![]() |
Visual Statistics Studio ♦ Outline of Visual Statistics ♦ Library |
COMPUTER ASSISTED MULTICROSSVALIDATION IN
REGRESSION ANALYSIS
David J. Krus and
Algorithm for multicrossvalidation of the multiple regression analysis was described and compared with analytical “formulae” methods for estimation of shrinkage of the multiple coefficients of correlation within the framework of amorphous and pre-structured data sets.
The desirability of cross validation has been repeatedly stressed. As Tatsuoka (1969, p. 26) commented,
“a careful researcher would not put much stock in a regression equation until he has cross-validated it on a sample other than the one on which it was based.”
The literature on multiple regression analysis is replete with caveats pertaining to the tendency of the least-squares solutions to capitalize on chance. As observed by Weiss (1976, p. 333),
“when regression weights developed on one group are applied to data from another group, the multiple correlation usually ‘shrinks’, in some cases to non-significant values.”
The pervasive nature of these warnings was captured by Cooley and Lohnes (1971, p. 57) who reiterated that
“we will not repeat this dictum ad nauseam, but we believe that the researcher who wants his linear components taken seriously must either base them on very large and very representative samples, or demonstrate their validity on replication samples.”
Despite perennial exhortations, cross validated multiple correlations are not frequently used. The foremost reason for this continuing reluctance to report routinely cross validated R’s is perhaps that cross validation is tedious. Two groups of subjects must he utilized. Regression weights developed on the screening group have to be applied to the calibration sample. A product-moment correlation coefficient between the criterion variable and predicted criterion variable in the calibration sample has to be computed. This ordinary correlation coefficient is the cross validated multiple R.
A logical extension of this procedure is to compute the regression weights for both samples and to apply them to the predictor variables of the other sample, as suggested by Mosier (1951). Unfortunately, this procedure results in two cross validated multiple R’s, often of quite discrepant values.

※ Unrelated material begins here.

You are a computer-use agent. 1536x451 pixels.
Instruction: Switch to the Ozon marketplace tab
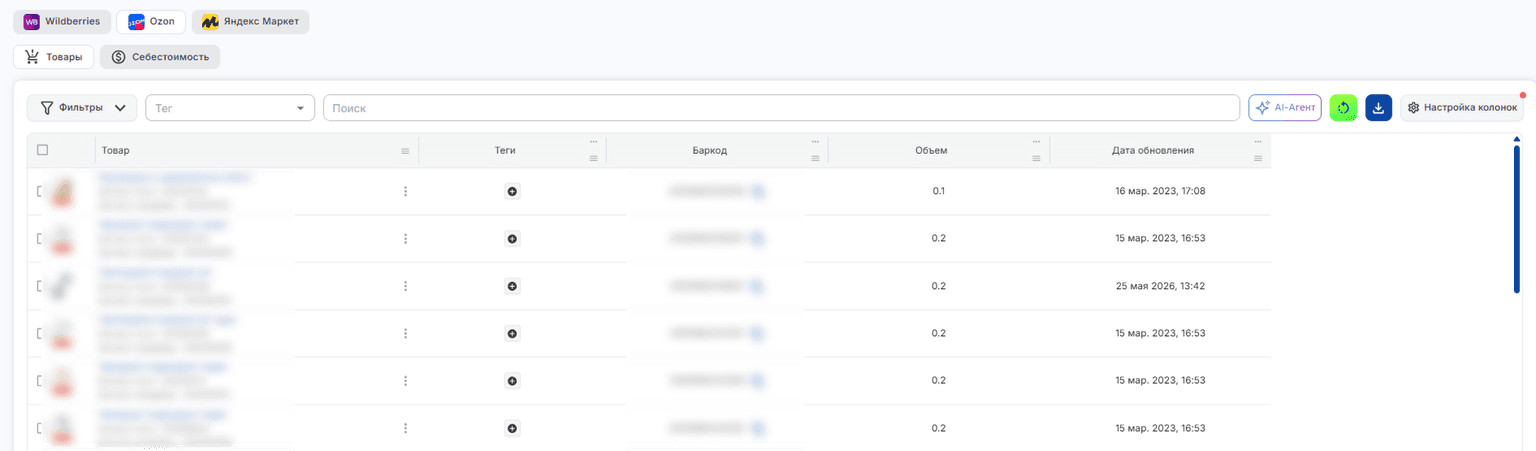coord(151,21)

There is no consensus concerning how to report the results of double cross validation. Should only one cross validated R be reported, or both? If only one is reported, which one? Kerlinger and Pedhazur (1913, p. 284) suggested that one should
“study the differences between the R’s as well as the differences in the two regression equations. If the results are close, one may combine the samples and calculate the regression equation to be used in prediction.”
The question naturally arises how close is close and what to do if the coefficients are discrepant. Again, the suggested procedure is equivocal.
The main objections to the empirical cross validation and double cross validation techniques are those stressing the superiority of the analytical formulae for estimation of the degree to which the empirical multiple R is spuriously inflated. Horst (1966, p. 379), for example, argued that
“analytical instead of empirical procedures should be used for the estimation of the shrinkage of the multiple R. As the analytical solutions permit all observations to be used in the estimation at once, this procedure obviates the necessity of splitting the sample of subjects into developmental (screening) and cross validation (calibration) samples. Because analytical methods leave sample size intact, one should expect ipso facto that the resulting estimate will be more precise.”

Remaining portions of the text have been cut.